У меня действительно есть ощущение, что за мной наблюдают, но я думаю, что это просто бремя вины давит мне на плечи. Наверняка призраки все еще обитают здесь, злые и голодные. Я не могу винить их за это. Я могу винить только себя.
Идя к машине, постепенно ускоряю шаг и отъезжаю от стоянки слишком быстро, как будто кто-то гонится за мной. Только проехав несколько миль, снова ощущаю себя в безопасности и сдираю с себя удушливую, потную тяжесть парика и шляпы. Очки я оставляю – закат слишком яркий.
Снова останавливаю машину и достаю планшет. Прием не очень хороший, и мне приходится подождать, пока загрузится изображение с камер; но вот он, мой дом – вид с парадного входа, вид с черного хода, общий вид, обстановка внутри. Камера, установленная за домом, показывает мне, как Сэм Кейд прибивает доски на недостроенной веранде.
Я звоню Сэму, и он сообщает мне, что у них там все хорошо. Судя по всему, день прошел нормально, спокойно, без каких-либо событий.
Нормально… для меня это звучит как рай, недостижимый и запретный. Я слишком хорошо сознаю, как много власти Мэл по-прежнему имеет над нами. Я не знаю, как он нашел нас, и, вероятно, никогда не узнаю. У него есть некий источник, это достаточно ясно. Тот, кто снабжает его информацией, может даже не понимать, какой вред причиняет этим. Мэл – великолепный лжец. Он всегда был мастером манипуляций. Он как опасный вирус, разъедающий мир. Если б я могла использовать какое-нибудь средство, чтобы убить этого сукиного сына… Но если я попрошу Авессалома устроить Мэлу нечто более летальное, то это будет стоить дороже, чем я могу заплатить. Я это знаю. И когда речь идет о заказном убийстве, даже убийстве человека, приговоренного к смерти… что-то во мне противится этому. Быть может, я просто боюсь, что меня схватят и мои дети останутся в этом мире одни. Беспомощные и беззащитные.
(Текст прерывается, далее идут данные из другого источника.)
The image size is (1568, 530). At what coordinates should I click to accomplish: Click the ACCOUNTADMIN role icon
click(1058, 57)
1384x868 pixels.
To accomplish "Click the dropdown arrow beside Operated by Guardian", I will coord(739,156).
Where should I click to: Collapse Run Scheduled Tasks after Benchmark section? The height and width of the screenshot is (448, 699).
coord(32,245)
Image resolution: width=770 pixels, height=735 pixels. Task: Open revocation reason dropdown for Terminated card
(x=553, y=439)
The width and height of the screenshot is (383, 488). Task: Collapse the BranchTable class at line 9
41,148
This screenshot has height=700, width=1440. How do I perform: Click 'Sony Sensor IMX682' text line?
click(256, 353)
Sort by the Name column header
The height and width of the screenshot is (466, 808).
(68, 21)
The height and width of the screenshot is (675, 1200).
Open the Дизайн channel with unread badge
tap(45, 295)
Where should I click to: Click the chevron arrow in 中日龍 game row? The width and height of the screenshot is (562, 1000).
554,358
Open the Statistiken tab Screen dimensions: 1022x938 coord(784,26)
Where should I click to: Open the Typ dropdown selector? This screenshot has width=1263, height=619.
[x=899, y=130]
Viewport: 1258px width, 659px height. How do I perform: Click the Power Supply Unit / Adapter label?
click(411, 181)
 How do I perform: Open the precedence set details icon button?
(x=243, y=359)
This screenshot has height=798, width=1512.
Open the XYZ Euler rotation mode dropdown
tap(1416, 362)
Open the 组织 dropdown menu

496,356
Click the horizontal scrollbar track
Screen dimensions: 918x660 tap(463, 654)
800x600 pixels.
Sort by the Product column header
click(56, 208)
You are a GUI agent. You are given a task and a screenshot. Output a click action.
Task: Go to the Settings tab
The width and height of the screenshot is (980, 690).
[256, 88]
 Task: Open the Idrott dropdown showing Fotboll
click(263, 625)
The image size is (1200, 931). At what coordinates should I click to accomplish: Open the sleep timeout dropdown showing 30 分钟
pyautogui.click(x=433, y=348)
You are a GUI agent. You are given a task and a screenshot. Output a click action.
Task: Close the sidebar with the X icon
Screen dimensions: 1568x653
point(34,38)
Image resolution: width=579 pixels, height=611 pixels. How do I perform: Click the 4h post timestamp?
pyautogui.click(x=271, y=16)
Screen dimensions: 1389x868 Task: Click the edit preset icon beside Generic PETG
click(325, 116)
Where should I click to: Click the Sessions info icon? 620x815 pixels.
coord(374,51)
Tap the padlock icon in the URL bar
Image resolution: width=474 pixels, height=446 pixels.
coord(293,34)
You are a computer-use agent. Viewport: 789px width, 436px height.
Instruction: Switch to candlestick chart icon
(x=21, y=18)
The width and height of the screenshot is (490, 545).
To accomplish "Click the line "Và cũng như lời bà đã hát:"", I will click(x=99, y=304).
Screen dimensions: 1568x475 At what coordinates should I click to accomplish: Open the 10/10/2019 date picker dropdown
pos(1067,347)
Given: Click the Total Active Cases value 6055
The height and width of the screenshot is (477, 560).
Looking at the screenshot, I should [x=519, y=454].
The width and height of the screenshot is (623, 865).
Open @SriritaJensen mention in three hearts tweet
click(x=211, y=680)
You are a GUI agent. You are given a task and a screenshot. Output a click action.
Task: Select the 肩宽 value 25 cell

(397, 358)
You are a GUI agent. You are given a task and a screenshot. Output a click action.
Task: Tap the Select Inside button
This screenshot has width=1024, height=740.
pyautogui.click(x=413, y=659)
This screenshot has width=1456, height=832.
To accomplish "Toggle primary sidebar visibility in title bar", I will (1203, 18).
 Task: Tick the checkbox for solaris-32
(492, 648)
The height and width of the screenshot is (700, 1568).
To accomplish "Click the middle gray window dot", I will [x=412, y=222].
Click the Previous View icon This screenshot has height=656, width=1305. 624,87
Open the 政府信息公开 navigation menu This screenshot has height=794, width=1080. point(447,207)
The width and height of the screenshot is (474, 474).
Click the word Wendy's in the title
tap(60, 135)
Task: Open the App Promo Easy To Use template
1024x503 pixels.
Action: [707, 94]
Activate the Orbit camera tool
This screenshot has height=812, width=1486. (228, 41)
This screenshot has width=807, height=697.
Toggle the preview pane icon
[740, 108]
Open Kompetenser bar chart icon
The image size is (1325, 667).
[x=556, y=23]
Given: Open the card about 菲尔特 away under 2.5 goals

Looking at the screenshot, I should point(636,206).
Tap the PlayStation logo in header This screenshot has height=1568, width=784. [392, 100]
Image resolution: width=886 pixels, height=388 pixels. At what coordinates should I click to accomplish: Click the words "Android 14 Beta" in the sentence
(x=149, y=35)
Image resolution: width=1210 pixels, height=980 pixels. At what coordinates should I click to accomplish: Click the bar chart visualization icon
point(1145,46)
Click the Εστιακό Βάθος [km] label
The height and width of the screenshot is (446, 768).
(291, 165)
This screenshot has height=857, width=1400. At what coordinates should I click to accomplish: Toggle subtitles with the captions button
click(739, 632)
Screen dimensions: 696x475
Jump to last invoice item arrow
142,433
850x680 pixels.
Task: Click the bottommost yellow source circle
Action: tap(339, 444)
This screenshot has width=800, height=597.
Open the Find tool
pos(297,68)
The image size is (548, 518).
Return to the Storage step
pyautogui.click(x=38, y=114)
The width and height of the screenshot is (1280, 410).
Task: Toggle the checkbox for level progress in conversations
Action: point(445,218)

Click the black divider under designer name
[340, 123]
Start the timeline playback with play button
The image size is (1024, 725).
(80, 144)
Остальную часть пути я проделываю крайне осторожно, внимательно высматривая, не следит ли кто за мной. Мне отчаянно хочется побыстрее вернуться домой. Каждая минута моего отсутствия – это минута, когда я не могу защитить моих детей, быть их щитом. Я сдаю прокатную машину при помощи ускоренной процедуры. Досмотр в аэропорту занимает, кажется, вечность, и мне хочется кричать на идиотов, которые не знают, что надо снимать обувь, доставать ноутбуки из сумок, а смартфоны – из карманов.
Но это неважно, поскольку, пройдя досмотр, я обнаруживаю, что нужный мне рейс на Ноксвилл отменен. Мне приходится два часа ждать следующего рейса, и я ловлю себя на том, что подсчитываю расстояние. Меня терзает безумное желание проделать этот путь на машине, чтобы не сидеть и не ждать, но это, конечно же, заняло бы еще больше времени.